Township in Pennsylvania, US

Washington Township is a township in Westmoreland County, Pennsylvania, United States. It was founded in 1789 from Salem Township. At that time, it included the present-day municipalities of Allegheny, Lower Burrell, Upper Burrell, and most of Bell. In 2020, the population of Washington Twp was 6,887.

==History==
The John Walter Farmstead was listed on the National Register of Historic Places in 1995.

==Geography==
According to the United States Census Bureau, the township has a total area of 32.6 square miles (84.4 km^{2}), of which 31.7 square miles (82.1 km^{2}) is land and 0.9 square mile (2.3 km^{2}) (2.67%) is water.

==Demographics==

As of the census of 2000, there were 7,384 people, 2,809 households, and 2,151 families living in the township. The population density was 232.9 PD/sqmi. There were 2,961 housing units at an average density of 93.4 /sqmi. The racial makeup of the township was 99.00% White, 0.60% African American, 0.03% Native American, 0.09% Asian, 0.09% from other races, and 0.19% from two or more races. Hispanic or Latino of any race were 0.24% of the population.

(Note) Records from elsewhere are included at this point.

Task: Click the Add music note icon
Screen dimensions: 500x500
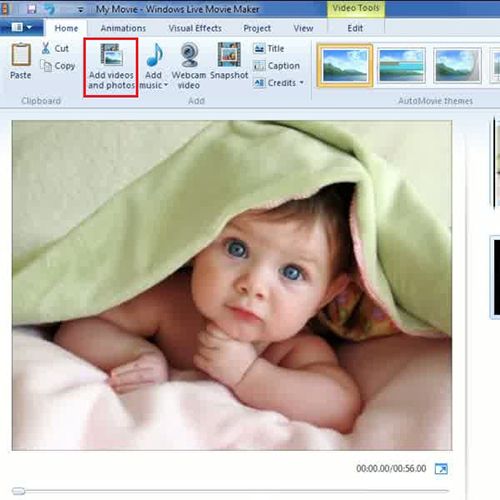Action: tap(155, 55)
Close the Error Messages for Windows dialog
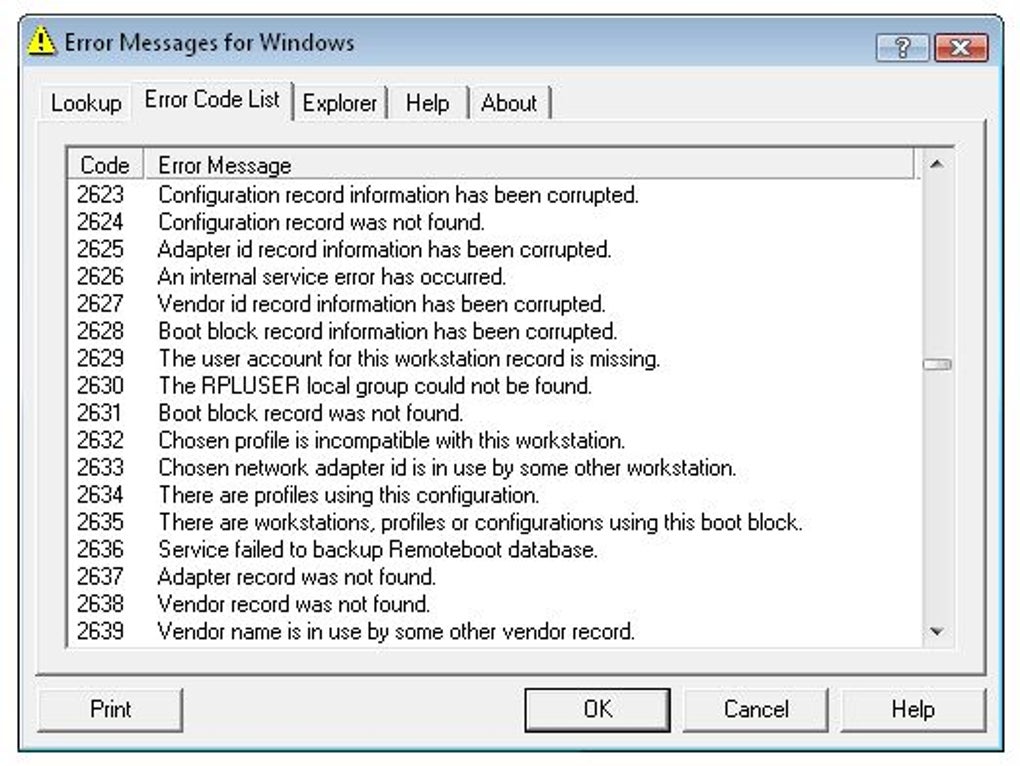Viewport: 1020px width, 766px height. point(961,47)
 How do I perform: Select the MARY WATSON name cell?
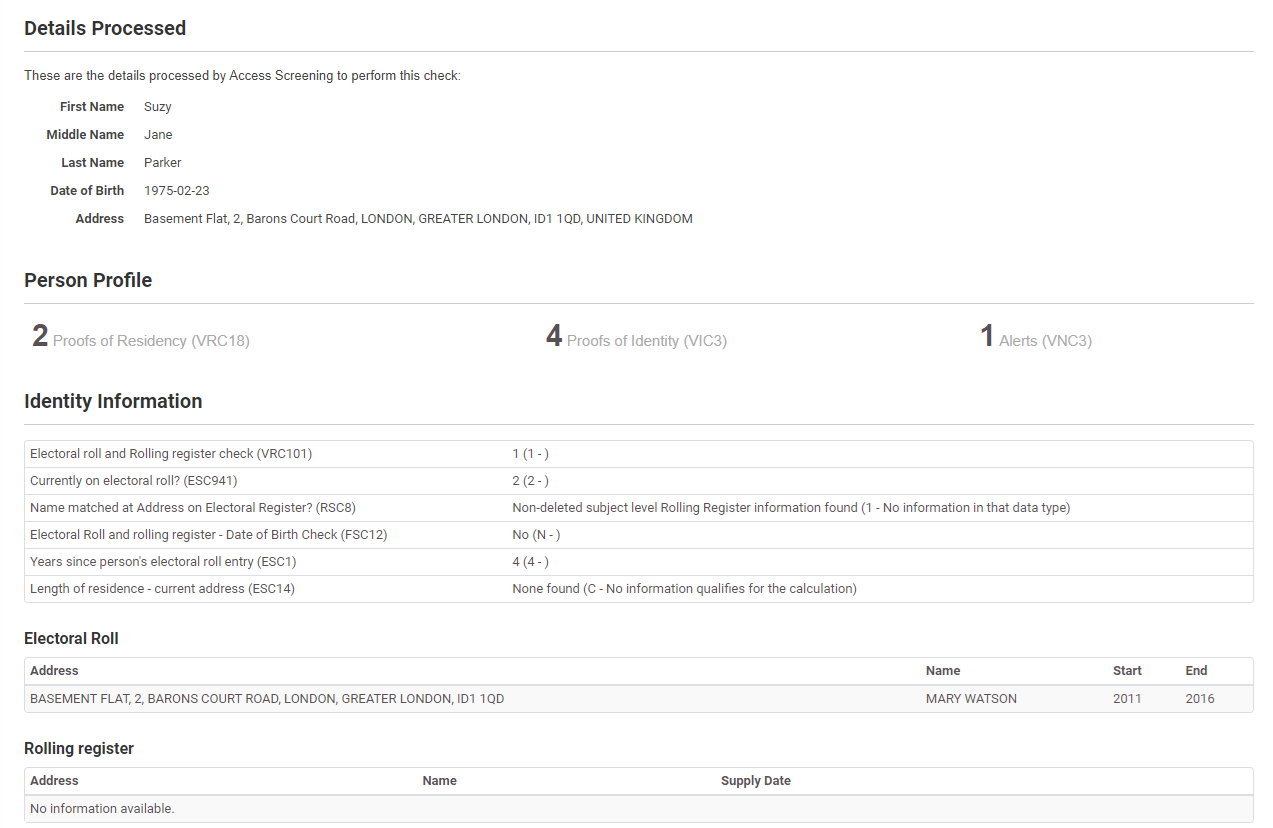(x=971, y=699)
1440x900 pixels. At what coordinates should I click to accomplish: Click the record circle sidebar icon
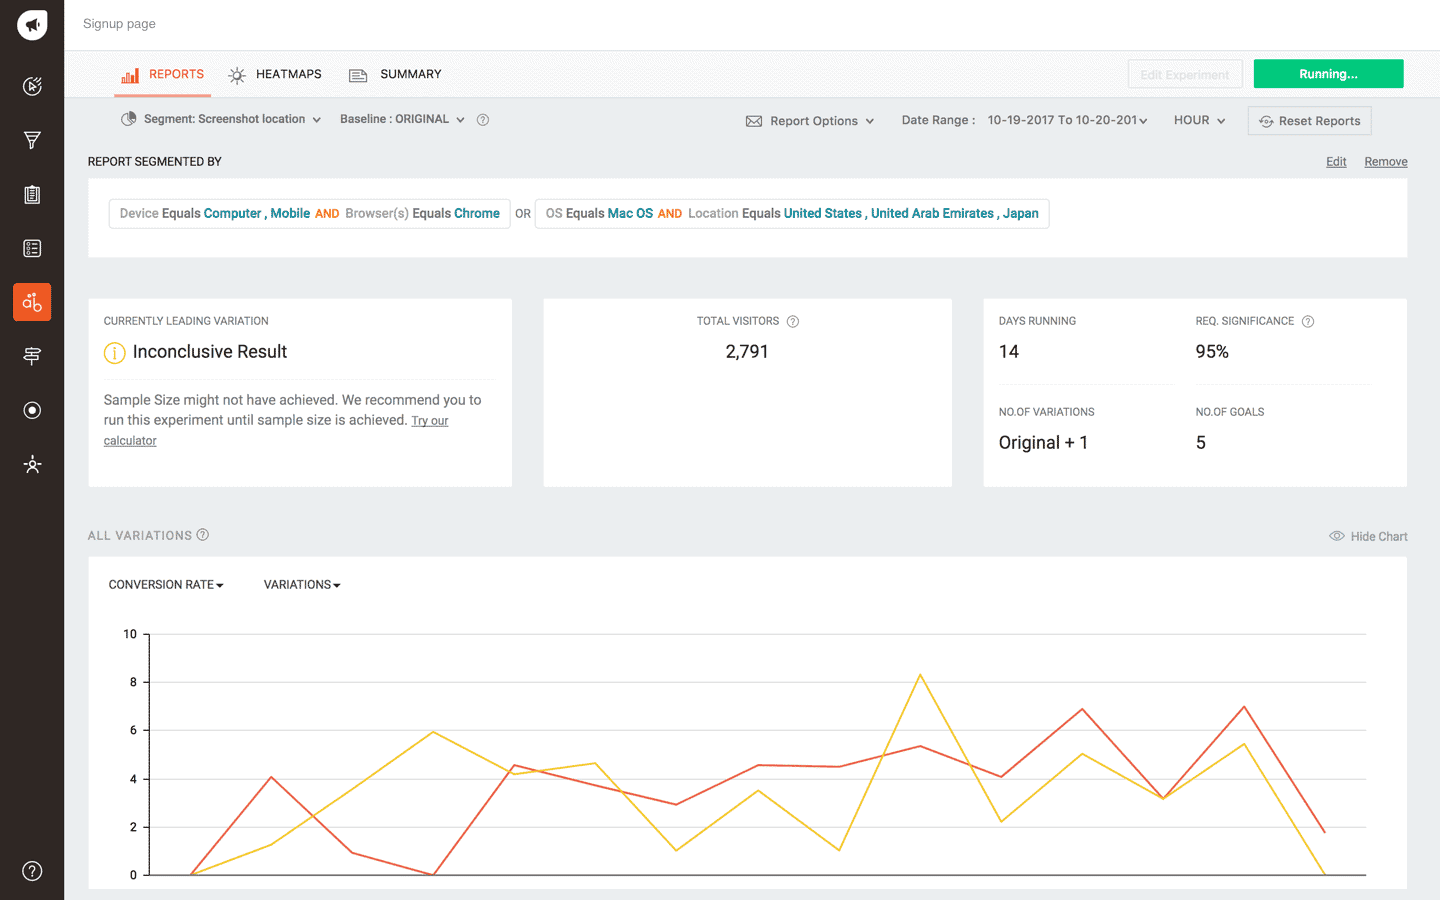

There were 2,809 households, out of which 30.4% had children under the age of 18 living with them, 67.2% were married couples living together, 6.0% had a female householder with no husband present, and 23.4% were non-families. 20.5% of all households were made up of individuals, and 9.1% had someone living alone who was 65 years of age or older. The average household size was 2.56 and the average family size was 2.96.

The population distribution by age was as follows: 22.3% under the age of 18, 5.9% from 18 to 24, 26.6% from 25 to 44, 28.2% from 45 to 64, and 17.1% aged 65 years or older. The median age was 42 years. For every 100 females there were 97.9 males. For every 100 females age 18 and over, there were 95.1 males.

The median income for a household in the township was $40,908, and the median income for a family was $48,508. Males had a median income of $39,265 versus $26,900 for females. The per capita income for the township was $19,804. About 5.0% of families and 7.5% of the population were below the poverty line, including 11.0% of those under age 18 and 7.9% of those age 65 or over.

Historical population
| Census | Pop. | Note | %± |
| 2000 | 7,384 |  | — |
| 2010 | 7,422 |  | 0.5% |
| 2020 | 6,887 |  | −7.2% |
| 2021 (est.) | 6,845 |  | −0.6% |
U.S. Decennial Census

== Industry ==
Natural gas is extracted from shale formations in the area through hydraulic fracturing (commonly known as "fracking"). As of January 2022, about 40 Marcellus Shale gas wells were located in the township.

A shale gas well blowout occurred in the township in 2019. CNX Natural Gas Co LLC was fined $175,000 for environmental violations associated with the incident.

Coal mining was once a significant industry in the area. Deep mining was done underneath most of Washington Township, and strip mining took place near Beaver Run. The Roaring Run underground coal mine, constructed around 1905 by F. M. Graff, spanned Washington and Bell townships. Built to work the Freeport coal seam, by 1940 it employed approximately 300 miners, producing 1,500 tons of coal a day.